2. Swap an existing story in the sprint backlog for the new one and keep the sprint timeline intact.
This may not be feasible. There are inter-dependencies among stories that complicate this option. It may also be difficult to find another story that can be readily swapped with the new one. That said, it’s worth taking a look at this. Consider swapping more than one existing story for the new one. Also consider splitting one or more larger stories to free up story points for the new story. You may be able to shorten the sprint using these techniques. Be creative.
3. Add a team member to work on the new story.
If someone is available and has worked with the team before, this is a viable option. However, bringing in a total stranger will be more hassle than it’s worth. Too much time will be lost getting the newbie up to speed.
4. Take on some technical debt.
Admittedly, this is a poor choice but in the interest of getting all the options out in the open, it’s a possibility. The team may be able to cut a few corners without impacting the usefulness or stability of the software and still deliver on time. Let everyone know what you’re doing and also let them know that the debt will be paid off during the next sprint. Just remember that business people don’t understand technical debt and don’t want to pay it off.

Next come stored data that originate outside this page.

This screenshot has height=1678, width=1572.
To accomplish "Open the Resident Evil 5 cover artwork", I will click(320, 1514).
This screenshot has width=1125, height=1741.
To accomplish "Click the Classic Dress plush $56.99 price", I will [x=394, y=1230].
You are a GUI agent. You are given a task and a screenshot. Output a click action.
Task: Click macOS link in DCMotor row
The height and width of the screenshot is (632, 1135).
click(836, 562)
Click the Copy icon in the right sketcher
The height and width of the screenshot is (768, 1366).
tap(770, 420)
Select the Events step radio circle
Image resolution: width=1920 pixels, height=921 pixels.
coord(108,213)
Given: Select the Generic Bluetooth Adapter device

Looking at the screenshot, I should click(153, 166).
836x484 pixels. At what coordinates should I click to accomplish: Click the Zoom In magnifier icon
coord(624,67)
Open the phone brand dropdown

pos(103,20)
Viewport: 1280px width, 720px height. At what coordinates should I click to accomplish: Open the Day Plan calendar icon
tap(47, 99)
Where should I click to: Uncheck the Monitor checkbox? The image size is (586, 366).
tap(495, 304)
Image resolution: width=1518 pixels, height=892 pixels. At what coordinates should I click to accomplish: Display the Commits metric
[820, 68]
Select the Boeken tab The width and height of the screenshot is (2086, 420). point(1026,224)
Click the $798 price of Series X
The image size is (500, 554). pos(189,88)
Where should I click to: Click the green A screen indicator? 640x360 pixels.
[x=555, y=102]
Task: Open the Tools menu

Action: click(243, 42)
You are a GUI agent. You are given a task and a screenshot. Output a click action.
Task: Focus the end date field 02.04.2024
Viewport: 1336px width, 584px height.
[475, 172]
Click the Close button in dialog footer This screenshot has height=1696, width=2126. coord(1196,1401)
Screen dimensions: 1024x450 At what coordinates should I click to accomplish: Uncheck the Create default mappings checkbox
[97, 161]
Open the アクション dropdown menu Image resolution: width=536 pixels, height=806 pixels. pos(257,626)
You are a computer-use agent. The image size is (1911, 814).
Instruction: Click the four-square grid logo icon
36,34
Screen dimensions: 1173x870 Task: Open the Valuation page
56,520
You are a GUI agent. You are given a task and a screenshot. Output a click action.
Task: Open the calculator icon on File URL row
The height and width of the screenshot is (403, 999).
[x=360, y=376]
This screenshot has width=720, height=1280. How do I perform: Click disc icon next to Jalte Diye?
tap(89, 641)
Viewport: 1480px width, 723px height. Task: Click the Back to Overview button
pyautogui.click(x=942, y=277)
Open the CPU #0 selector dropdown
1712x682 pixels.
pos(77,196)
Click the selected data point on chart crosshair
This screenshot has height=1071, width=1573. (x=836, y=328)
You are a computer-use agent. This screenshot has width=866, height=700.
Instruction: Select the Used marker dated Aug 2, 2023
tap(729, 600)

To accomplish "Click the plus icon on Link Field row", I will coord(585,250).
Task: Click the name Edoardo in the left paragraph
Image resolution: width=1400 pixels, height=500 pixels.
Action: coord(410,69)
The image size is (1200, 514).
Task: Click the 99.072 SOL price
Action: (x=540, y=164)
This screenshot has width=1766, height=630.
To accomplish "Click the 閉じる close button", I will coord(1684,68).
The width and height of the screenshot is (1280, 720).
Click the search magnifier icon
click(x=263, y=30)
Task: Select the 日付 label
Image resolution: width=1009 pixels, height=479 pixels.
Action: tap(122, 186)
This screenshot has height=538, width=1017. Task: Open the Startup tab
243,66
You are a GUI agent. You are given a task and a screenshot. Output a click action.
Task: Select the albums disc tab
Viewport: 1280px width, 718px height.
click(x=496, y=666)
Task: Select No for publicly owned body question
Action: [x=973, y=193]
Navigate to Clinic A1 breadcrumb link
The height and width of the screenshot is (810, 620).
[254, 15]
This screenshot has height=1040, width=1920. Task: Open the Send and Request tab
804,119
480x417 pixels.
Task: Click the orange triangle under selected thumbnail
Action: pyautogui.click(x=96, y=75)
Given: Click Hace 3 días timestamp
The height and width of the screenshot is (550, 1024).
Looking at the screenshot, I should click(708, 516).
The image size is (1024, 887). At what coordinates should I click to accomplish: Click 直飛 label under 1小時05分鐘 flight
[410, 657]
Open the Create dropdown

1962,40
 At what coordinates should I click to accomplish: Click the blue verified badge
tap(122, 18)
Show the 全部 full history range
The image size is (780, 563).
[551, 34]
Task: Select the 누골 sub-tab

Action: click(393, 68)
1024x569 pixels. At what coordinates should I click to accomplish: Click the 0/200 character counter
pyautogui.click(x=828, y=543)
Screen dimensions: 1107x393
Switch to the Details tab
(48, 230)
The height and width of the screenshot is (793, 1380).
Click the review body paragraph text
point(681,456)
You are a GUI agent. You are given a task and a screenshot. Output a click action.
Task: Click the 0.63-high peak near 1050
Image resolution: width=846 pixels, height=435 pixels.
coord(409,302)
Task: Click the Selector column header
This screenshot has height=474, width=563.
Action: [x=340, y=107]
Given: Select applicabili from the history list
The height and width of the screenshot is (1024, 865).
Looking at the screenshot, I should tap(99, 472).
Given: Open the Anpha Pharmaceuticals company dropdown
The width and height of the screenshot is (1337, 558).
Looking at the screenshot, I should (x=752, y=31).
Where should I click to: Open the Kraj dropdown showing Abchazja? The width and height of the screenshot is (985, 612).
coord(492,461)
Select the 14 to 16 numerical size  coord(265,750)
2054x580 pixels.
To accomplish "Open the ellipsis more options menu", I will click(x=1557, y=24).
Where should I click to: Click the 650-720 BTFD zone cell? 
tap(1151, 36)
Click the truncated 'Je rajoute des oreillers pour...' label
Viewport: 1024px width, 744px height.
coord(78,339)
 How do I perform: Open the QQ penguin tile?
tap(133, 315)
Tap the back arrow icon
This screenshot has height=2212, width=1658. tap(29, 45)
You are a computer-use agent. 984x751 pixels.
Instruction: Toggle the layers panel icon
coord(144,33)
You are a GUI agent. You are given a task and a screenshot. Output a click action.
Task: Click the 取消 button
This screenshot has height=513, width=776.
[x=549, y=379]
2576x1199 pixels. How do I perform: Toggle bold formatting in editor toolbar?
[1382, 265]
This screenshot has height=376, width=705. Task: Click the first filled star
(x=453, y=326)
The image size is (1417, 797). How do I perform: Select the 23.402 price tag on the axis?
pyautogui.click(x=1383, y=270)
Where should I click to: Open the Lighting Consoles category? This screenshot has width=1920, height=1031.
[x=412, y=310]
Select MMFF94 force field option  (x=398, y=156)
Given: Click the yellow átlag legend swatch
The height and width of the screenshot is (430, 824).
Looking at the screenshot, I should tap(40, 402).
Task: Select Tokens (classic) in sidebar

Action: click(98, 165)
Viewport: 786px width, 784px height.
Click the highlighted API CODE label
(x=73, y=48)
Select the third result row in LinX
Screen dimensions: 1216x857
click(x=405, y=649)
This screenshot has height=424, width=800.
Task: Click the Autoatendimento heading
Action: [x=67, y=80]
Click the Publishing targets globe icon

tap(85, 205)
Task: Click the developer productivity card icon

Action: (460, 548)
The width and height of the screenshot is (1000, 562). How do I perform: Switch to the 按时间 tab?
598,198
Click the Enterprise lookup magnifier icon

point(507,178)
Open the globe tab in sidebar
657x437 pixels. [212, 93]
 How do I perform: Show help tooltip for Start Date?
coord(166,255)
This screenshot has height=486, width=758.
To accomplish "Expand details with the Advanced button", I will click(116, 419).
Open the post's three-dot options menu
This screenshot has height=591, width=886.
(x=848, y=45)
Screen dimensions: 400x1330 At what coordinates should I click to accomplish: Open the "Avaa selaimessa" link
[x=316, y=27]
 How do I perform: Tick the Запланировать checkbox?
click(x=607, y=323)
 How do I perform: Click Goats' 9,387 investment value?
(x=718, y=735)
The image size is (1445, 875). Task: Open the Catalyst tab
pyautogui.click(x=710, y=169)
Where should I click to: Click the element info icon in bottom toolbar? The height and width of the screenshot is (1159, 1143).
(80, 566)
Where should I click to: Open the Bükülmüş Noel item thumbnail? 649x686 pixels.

5. Have the team work some extra hours.
I don’t like this option. It’s the least desirable of the five to me. Once you demonstrate a willingness to work longer days or extra days, the precedent is established and you’ll have a tough time going back to a ‘normal’ schedule. Don’t offer this option unless the business situation is dire and be clear that it’s a one-time offer meant to address a crisis situation.
Can you think of any other options? Let me know.
Are No Estimates the Solution to Bad Estimates?
#NoEstimates. Is it the latest agile software development trend or meaningless hype? Your guess is as good as mine. It’s an interesting question that deserves closer examination.
The general premise is that software estimates are unreliable. They are usually overly optimistic and are often grossly inaccurate. So is it better to avoid all the work that goes into estimating?
To answer any complex question, we need to establish context. Let’s start with a small team of 5-7 developers and testers. They are working on a relatively small, targeted, software application. The marketing department has defined the minimal viable product (MVP). The primary goal is to deliver the MVP as soon as possible. In other words, get minimal functionality out there fast and add to it in future releases.
Does this effort need estimates? Not really. Marketing needs a rough idea of when alpha-level code will be available. Allowing a few weeks for alpha testing and a few more for beta testing provides a timeline. That may well be good enough. Why spend a lot of time estimating individual stories, adding up estimates, and tracking all of it? What value would that add?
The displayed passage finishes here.